What to produce
In the entries below, which lines run from the one containing "Viewport: 1456px width, 819px" to the one containing "The height and width of the screenshot is (519, 802)."? Copy exactly those lines, ends included, and no others.

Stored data
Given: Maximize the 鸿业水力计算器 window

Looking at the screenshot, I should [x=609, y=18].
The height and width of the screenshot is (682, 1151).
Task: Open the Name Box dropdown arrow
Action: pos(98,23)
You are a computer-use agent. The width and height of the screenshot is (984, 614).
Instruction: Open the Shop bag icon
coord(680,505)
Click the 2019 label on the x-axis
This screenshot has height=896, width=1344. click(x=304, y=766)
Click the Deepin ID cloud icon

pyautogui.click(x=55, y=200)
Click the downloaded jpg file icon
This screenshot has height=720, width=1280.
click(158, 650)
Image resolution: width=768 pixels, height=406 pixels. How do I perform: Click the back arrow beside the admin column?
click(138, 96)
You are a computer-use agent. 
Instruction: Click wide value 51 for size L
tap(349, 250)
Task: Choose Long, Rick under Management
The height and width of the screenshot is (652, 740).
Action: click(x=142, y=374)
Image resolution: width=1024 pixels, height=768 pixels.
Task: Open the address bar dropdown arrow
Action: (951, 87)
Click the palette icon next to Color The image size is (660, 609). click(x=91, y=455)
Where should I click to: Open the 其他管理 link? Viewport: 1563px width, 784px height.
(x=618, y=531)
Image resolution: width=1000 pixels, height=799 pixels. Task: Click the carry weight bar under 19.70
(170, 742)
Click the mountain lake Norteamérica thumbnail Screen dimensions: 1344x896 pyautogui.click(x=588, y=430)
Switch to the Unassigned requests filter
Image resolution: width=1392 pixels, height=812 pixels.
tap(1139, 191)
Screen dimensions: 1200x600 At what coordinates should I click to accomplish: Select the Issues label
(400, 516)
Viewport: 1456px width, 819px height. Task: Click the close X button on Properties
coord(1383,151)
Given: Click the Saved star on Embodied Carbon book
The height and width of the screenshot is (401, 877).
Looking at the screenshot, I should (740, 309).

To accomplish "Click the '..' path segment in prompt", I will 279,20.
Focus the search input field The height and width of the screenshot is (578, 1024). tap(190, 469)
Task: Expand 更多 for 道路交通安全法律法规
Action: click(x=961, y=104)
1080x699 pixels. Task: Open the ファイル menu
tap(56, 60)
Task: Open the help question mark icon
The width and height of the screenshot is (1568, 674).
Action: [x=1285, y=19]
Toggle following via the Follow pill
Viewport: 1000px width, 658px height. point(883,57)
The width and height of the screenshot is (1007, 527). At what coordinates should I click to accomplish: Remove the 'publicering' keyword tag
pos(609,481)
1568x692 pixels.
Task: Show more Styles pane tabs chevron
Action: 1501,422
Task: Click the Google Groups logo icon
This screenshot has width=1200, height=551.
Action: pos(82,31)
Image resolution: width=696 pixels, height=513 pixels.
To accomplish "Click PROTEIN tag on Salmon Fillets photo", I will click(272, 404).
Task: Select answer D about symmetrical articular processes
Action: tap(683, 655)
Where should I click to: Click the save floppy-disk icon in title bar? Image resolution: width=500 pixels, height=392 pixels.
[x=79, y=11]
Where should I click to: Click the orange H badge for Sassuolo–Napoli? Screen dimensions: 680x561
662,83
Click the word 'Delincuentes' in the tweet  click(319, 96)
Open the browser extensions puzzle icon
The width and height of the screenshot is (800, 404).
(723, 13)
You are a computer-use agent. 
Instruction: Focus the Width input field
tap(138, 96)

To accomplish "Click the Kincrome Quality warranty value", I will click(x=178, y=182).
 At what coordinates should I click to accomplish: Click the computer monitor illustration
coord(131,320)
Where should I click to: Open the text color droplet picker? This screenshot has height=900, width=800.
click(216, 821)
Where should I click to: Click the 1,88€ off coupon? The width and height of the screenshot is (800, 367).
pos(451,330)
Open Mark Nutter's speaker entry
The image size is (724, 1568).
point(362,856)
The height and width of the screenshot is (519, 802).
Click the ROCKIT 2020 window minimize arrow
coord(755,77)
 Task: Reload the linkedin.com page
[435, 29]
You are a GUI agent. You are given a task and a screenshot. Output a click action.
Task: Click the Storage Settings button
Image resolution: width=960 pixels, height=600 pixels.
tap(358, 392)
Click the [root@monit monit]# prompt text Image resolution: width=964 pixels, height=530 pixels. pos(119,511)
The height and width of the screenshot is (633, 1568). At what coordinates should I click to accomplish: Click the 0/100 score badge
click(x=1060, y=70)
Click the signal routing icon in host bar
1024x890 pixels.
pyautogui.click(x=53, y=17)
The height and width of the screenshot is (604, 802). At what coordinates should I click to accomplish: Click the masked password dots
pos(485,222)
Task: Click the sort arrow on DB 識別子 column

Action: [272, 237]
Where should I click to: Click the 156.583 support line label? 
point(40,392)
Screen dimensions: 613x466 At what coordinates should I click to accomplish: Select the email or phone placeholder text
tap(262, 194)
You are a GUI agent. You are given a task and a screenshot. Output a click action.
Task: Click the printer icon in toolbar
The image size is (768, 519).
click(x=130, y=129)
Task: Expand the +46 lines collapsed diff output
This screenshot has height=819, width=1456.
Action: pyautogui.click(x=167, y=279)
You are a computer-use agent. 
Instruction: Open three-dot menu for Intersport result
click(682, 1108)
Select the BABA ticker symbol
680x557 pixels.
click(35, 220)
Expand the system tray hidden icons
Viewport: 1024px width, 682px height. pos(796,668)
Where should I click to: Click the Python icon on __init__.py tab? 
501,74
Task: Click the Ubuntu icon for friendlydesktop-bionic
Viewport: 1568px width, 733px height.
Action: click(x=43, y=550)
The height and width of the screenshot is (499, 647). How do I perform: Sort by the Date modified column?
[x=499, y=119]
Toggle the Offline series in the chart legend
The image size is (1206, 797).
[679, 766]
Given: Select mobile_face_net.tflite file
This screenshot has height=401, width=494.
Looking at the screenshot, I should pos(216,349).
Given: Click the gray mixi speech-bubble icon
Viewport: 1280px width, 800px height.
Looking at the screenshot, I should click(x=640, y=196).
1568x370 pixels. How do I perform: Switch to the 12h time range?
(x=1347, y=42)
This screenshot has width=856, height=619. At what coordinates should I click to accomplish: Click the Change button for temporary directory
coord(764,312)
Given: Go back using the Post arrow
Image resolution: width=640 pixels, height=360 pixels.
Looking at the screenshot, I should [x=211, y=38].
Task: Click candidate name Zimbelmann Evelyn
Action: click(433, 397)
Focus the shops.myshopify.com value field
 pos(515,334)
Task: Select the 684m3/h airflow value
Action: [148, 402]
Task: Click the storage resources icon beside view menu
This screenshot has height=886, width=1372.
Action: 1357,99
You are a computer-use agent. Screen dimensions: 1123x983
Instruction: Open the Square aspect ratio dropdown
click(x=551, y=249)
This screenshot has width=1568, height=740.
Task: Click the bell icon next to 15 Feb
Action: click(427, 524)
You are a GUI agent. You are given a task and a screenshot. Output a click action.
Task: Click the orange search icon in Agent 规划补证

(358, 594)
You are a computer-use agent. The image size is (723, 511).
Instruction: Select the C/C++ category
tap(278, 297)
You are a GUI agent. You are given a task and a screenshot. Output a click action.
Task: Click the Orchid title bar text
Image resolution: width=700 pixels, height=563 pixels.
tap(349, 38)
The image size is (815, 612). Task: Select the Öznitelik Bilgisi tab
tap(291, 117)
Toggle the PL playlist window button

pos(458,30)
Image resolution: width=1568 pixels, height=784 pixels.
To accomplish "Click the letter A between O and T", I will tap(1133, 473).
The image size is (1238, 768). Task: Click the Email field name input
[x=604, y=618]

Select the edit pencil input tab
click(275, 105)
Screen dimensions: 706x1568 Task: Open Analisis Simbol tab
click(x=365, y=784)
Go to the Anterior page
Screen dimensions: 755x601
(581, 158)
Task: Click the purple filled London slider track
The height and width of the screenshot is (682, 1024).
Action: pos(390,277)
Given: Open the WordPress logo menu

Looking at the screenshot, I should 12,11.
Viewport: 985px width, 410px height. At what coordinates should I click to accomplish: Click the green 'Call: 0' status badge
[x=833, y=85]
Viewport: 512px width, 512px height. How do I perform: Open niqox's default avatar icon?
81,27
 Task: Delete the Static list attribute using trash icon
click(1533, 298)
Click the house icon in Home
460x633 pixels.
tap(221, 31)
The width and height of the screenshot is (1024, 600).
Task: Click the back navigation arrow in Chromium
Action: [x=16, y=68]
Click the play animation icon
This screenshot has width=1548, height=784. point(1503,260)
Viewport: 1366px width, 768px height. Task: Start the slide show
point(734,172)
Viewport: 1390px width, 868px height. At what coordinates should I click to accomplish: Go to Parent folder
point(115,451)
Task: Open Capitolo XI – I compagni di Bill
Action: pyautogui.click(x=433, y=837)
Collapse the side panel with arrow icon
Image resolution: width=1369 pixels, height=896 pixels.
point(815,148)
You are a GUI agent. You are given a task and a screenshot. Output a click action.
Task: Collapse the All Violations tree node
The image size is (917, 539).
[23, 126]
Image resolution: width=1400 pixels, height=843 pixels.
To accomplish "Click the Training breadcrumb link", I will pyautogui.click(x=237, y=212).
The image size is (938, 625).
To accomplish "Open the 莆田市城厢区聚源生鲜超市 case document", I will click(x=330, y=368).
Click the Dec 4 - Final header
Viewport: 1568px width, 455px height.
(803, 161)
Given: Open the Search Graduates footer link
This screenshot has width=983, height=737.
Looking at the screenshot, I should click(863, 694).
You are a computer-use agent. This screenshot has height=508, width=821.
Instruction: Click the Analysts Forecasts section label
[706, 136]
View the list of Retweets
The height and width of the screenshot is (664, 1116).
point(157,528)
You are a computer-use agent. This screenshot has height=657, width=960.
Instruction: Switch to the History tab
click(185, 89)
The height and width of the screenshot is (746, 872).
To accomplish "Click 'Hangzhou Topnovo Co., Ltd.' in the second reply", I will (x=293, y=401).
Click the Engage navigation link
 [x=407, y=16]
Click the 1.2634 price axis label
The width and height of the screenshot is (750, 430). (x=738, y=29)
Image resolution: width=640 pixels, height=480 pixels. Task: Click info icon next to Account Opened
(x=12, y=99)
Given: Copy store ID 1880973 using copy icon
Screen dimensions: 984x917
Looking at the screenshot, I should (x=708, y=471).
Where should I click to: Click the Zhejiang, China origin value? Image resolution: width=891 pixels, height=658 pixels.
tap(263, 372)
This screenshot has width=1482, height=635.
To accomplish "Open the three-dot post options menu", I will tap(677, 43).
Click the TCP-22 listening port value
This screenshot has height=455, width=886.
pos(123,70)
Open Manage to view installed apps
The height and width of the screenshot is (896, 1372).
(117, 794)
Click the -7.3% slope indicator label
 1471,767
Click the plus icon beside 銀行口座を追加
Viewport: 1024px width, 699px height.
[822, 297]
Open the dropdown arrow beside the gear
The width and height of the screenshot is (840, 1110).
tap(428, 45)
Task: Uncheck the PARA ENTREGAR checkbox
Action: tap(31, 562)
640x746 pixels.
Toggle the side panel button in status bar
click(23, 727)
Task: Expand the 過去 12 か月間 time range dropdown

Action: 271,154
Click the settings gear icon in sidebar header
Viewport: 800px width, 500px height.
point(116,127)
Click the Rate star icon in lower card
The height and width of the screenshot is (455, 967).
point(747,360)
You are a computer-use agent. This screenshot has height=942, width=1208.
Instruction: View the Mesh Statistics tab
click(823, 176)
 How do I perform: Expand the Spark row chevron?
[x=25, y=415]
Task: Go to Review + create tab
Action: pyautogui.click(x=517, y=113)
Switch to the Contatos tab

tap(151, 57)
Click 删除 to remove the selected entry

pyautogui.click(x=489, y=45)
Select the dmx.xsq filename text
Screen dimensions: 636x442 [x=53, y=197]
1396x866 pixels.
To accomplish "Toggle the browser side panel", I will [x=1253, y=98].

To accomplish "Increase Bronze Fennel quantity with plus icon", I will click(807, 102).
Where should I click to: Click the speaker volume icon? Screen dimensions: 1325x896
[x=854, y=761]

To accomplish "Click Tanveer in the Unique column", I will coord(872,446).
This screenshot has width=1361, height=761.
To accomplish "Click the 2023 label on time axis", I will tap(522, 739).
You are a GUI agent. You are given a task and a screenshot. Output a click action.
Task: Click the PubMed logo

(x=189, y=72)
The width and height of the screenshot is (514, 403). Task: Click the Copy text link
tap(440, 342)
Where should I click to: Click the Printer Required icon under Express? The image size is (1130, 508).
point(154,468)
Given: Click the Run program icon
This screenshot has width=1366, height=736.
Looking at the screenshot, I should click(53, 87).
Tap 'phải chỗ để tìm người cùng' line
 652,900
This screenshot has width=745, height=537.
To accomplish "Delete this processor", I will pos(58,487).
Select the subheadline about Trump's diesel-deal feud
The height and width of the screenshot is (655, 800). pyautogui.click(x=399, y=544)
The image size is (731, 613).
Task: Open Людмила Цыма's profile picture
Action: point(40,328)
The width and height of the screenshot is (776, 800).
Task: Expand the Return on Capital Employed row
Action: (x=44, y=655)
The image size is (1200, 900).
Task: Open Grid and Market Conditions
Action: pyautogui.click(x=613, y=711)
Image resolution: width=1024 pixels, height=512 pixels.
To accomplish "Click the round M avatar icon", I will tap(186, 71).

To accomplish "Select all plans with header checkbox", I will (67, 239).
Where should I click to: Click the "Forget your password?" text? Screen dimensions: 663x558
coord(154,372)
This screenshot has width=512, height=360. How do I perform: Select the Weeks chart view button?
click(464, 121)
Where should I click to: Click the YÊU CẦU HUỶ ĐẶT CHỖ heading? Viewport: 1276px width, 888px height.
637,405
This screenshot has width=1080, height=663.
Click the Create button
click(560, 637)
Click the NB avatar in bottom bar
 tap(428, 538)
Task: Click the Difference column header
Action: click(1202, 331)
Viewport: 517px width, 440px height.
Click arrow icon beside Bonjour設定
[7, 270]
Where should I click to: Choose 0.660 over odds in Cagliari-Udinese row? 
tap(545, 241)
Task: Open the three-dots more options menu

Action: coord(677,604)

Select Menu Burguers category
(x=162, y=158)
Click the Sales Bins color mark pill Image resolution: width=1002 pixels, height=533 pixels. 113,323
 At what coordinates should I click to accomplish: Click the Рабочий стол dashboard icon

Task result
Viewport: 1456px width, 819px height. Task: Click the close X button on Properties
coord(1383,151)
Given: Click the Saved star on Embodied Carbon book
The height and width of the screenshot is (401, 877).
Looking at the screenshot, I should (740, 309).

To accomplish "Click the '..' path segment in prompt", I will 279,20.
Focus the search input field The height and width of the screenshot is (578, 1024). tap(190, 469)
Task: Expand 更多 for 道路交通安全法律法规
Action: click(x=961, y=104)
1080x699 pixels. Task: Open the ファイル menu
tap(56, 60)
Task: Open the help question mark icon
The width and height of the screenshot is (1568, 674).
Action: [x=1285, y=19]
Toggle following via the Follow pill
Viewport: 1000px width, 658px height. point(883,57)
The width and height of the screenshot is (1007, 527). At what coordinates should I click to accomplish: Remove the 'publicering' keyword tag
pos(609,481)
1568x692 pixels.
Task: Show more Styles pane tabs chevron
Action: 1501,422
Task: Click the Google Groups logo icon
This screenshot has width=1200, height=551.
Action: pos(82,31)
Image resolution: width=696 pixels, height=513 pixels.
To accomplish "Click PROTEIN tag on Salmon Fillets photo", I will click(272, 404).
Task: Select answer D about symmetrical articular processes
Action: tap(683, 655)
Where should I click to: Click the save floppy-disk icon in title bar? Image resolution: width=500 pixels, height=392 pixels.
[x=79, y=11]
Where should I click to: Click the orange H badge for Sassuolo–Napoli? Screen dimensions: 680x561
662,83
Click the word 'Delincuentes' in the tweet  click(319, 96)
Open the browser extensions puzzle icon
The width and height of the screenshot is (800, 404).
(723, 13)
You are a computer-use agent. 
Instruction: Focus the Width input field
tap(138, 96)

To accomplish "Click the Kincrome Quality warranty value", I will click(x=178, y=182).
 At what coordinates should I click to accomplish: Click the computer monitor illustration
coord(131,320)
Where should I click to: Open the text color droplet picker? This screenshot has height=900, width=800.
click(216, 821)
Where should I click to: Click the 1,88€ off coupon? The width and height of the screenshot is (800, 367).
pos(451,330)
Open Mark Nutter's speaker entry
The image size is (724, 1568).
point(362,856)
The height and width of the screenshot is (519, 802).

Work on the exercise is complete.